La philosophie musulmane n’est pas suffisamment connue, ni d’ailleurs enseignée en France, soit en terminale, soit dans le cursus universitaire hors études orientales. Pourtant, comme le dit l’auteur, les Moutazilites, Al Farabi, Avicenne d’Iran, Averroès d’Espagne, ont interrogé le monde et cette puissance de la pensée étonne après tant de siècles; Roger Bacon (1214-1294) parle « des Juifs, Grecs, Arabes, comme de nos vrais ancêtres »; Nicolas de Cue (1401-1464) écrit Le Coran tamisé; Leibniz (1646-1716) estime que « Le Commentaire d’Averroès paraît être le mieux entré dans le sens d’Aristote parmi ceux de sa nation ». L’ouvrage met en relief, en partant de citations coraniques, les mérites de la philosophie islamique, interrogeant plus particulièrement certains auteurs et a contrario, ses opposants, clercs professionnels ou penseurs laïques.
M. Merzoug montre que le Coran encourage parfois des pratiques spéculatives, comme ces versets : « L’homme doit se servir de la raison », ou « Ne s’amendent que ceux qui sont doués d’esprit » (sourate Al Imran, verset 7) qui incitent à une lecture interprétative ou « ta’wil ». En fait, Dieu, dans le Livre révélé, s’adresse au commun des mortels, aux théologiens et aux philosophes «qui interprètent et démontrent » comme Al Farabi (872-950) dans son Livre de la Conciliation des opinions de Deux sages ou Ibn Bagga (1085-1138) dans son Régime du Solitaire et Ibn Tofayl (1110-1155) dont le roman philosophique Hayy Ibn Yaqdhan traduit en anglais au XVIIe siècle sous le titre Le Philosophe autodidacte, aurait pu inspirer Swift pour le personnage de Robinson Crusoé. Pour les « Frères de la Pureté », qui jouèrent un rôle important au Xe siècle dans la diffusion d’idées gnostiques et ismaéliennes, la philosophie est supérieure à la religion. Quant à Ibn Sina, latinisé en Avicenne (980-1038), né dans l’Ouzbékistan actuel, héritier de Platon, d’Aristote, qu’il fit connaître en Occident, de Plotin, « Nul n’a plaidé la cause de la philosophie en Orient avec autant de conviction que lui et nul n’a mis à son service des dispositifs de pensée et de rhétorique aussi rigoureux ». Ibn Sina trouva les formules, les notions, les concepts qui touchent, des siècles après, par leur pertinence et leur à-propos. En Andalousie, Ibn Rouchd latinisé en Averroès (1126-1198), cadi et jurisconsulte à Cordoue , tombé en disgrâce puis réhabilité par les dynastes almohades, mort à Marrakech en 1198, aura prôné l’utilisation du « qiyas » ou discernement appliqué à l’exégèse et de la philosophie dans son Discours décisif et sa Réfutation de la Réfutation ;pour lui, « les choses sont les signes de l’existence de l’Artisan (As-Sani)».
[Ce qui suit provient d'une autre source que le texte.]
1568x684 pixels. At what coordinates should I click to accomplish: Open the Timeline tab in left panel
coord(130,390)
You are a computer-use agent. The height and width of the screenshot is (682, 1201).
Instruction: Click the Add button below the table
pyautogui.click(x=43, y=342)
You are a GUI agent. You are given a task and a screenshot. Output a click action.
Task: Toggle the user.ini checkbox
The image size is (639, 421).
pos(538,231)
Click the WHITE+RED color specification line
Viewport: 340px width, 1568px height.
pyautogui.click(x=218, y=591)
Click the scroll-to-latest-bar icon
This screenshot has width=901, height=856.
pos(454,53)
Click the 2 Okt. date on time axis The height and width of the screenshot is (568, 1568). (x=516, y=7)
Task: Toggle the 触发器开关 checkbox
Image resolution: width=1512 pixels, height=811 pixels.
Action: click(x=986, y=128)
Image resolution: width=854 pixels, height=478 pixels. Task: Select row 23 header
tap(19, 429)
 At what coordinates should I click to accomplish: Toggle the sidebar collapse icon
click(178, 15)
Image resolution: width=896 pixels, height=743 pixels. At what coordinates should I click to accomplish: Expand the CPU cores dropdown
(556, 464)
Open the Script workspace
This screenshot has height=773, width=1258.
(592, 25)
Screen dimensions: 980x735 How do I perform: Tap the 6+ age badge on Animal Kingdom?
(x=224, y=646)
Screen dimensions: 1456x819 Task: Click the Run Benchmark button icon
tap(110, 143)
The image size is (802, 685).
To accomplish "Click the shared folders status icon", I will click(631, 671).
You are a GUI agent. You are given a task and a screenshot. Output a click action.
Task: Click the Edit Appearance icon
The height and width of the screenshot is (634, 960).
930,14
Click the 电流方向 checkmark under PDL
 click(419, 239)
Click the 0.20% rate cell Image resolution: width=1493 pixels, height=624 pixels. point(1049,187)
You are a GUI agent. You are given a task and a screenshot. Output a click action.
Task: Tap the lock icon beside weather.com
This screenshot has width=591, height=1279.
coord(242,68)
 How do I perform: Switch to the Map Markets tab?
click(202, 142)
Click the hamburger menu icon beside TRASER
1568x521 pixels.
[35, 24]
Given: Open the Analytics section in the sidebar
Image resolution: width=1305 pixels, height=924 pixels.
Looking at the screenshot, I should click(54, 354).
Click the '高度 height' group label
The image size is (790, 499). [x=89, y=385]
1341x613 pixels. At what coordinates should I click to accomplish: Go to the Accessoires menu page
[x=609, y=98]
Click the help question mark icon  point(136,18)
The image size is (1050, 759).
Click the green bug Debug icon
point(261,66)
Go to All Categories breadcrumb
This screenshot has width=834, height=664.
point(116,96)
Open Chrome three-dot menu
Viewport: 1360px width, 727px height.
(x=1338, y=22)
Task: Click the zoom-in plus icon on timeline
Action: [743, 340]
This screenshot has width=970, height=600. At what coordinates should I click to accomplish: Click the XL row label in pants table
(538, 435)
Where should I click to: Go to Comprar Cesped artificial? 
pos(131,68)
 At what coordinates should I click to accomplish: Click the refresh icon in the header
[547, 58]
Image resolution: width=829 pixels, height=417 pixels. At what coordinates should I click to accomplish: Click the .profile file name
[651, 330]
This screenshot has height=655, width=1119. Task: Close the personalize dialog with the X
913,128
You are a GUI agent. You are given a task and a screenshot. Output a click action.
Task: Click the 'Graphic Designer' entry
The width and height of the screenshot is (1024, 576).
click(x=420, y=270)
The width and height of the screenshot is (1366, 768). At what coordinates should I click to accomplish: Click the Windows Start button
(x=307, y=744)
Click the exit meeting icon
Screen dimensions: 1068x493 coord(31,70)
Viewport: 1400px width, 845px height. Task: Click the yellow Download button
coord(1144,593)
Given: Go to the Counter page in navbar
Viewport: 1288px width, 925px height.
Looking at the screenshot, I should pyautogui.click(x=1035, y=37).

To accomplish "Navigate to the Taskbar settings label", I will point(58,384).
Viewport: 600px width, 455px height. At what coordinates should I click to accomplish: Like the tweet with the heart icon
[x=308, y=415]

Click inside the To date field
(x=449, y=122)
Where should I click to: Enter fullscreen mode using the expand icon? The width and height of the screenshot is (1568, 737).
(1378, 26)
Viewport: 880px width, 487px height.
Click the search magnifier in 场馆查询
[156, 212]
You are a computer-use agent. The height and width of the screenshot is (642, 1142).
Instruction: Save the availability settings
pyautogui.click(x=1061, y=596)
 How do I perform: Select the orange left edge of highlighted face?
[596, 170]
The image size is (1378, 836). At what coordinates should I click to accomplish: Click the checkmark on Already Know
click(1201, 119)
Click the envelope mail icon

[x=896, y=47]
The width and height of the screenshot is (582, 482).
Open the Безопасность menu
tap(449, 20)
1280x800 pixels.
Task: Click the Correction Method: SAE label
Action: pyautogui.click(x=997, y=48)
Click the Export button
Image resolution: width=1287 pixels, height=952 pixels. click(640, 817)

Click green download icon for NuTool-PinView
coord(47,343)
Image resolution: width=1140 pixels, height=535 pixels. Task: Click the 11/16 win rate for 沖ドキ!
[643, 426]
Le camp des opposants à l’introduction d’une philosophie islamique s’appuient également sur des versets coraniques comme celui-ci : « On n’interroge pas Dieu sur ce qu’il fait; ce sont les hommes qui sont interrogés » (Coran, Al Anbiya 23); l’auteur rappelle l’étymologie du mot « Islam » (page 25) qui est, grammaticalement, un masdar de 4e forme et a le sens de « s’en remettre à quelqu’un », c’est-à-dire à Dieu, tandis que le verbe « aslama » signifie « faire allégeance » (dans le langage commun : « se faire musulman »). Ce sont les Hanbalites qui furent les plus virulents adversaires de la philosophie, tellement Ibn Hanbal (780-855) en voulait aux Mutazilites qui l’avaient fait emprisonner; on sait que ce « madhdhab » ou Rite débouchera sur le « wahhabisme » adopté au XVIIIe siècle. Ibn Taymiyya (1263-1328) sera impitoyable pour le mouvement philosophique et ses virulentes fatouas sont instrumentalisées aujourd’hui par Al Qaîda et ses clones ou par le Daech. Du côté des penseurs non-cléricaux, Al Ghazali (1058- 1111), dans sa Réfutation des Philosophes, souligne l’impuissance de la raison humaine à unir les esprits. Ayant réparti les philosophes en trois classes, les matérialistes, les naturalistes et les déistes, il dénonce ce système de pensée emprunté à la Grèce comme « innovation blâmable ». Ibn Khaldoun (1332-1406), le grand sociologue maghrébin, reproche à la philosophie d’« être vaine » car « Nul ne devrait se mettre à la logique sans s’être rendu maître des sciences religieuses de l’islam »; le réformiste Jamaleddine Al Afghani, au XIXe siècle, portera le même jugement.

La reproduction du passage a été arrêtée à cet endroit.